_Work to be completed_.
Below this line are records; transcribe exactly the lines between the one holding "The height and" and the one holding "Click the Amount", inclusive, and omit the pictures.

[Extracted information Boundary: Start]

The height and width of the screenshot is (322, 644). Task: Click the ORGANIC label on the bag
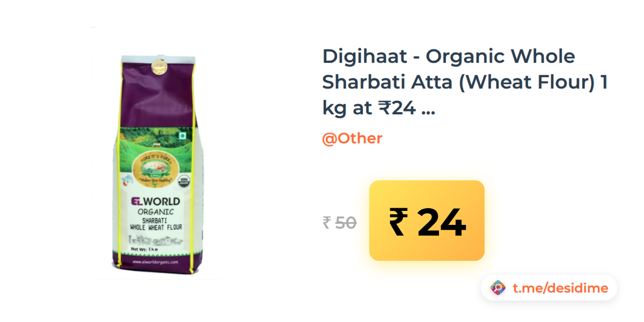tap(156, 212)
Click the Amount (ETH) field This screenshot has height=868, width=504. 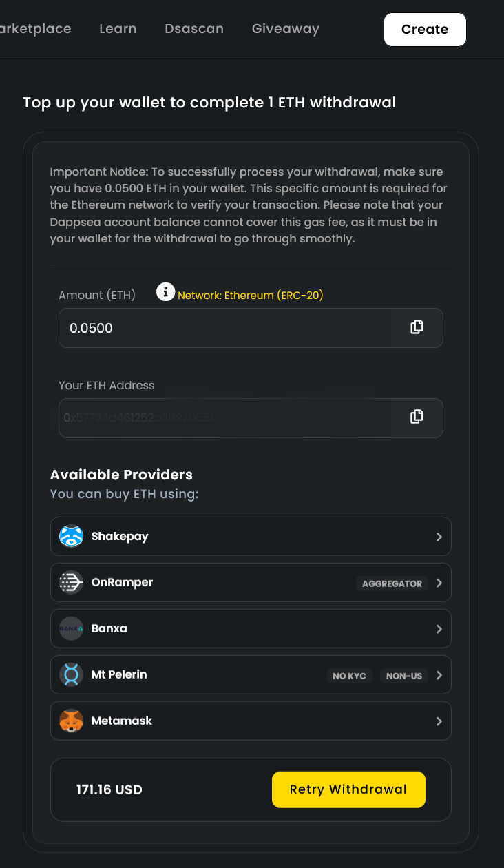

[Extracted information Boundary: End]
[Extracted information Boundary: Start]

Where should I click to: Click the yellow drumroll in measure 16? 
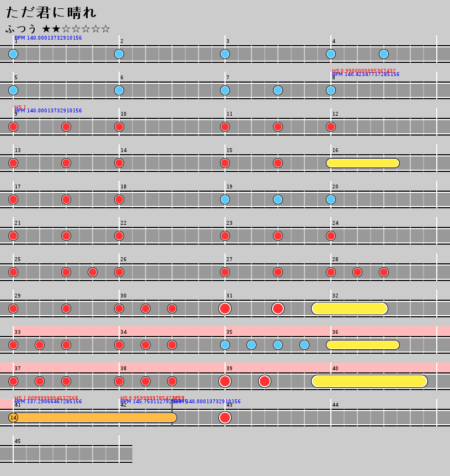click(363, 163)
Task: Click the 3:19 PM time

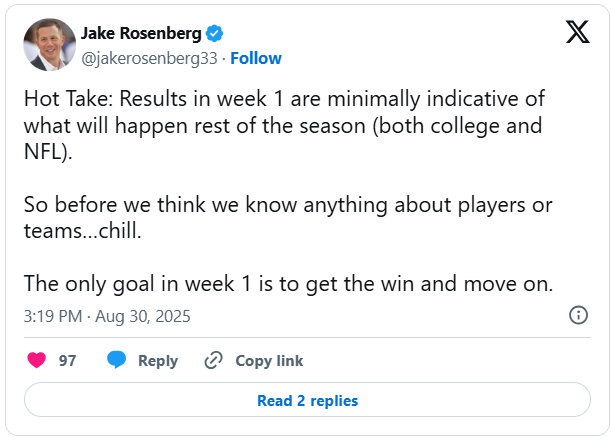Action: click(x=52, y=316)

[Extracted information Boundary: End]

_Exercise solution_.
The height and width of the screenshot is (322, 644). Task: Click the ORGANIC label on the bag
tap(156, 212)
Click the Amount (ETH) field This screenshot has height=868, width=504. 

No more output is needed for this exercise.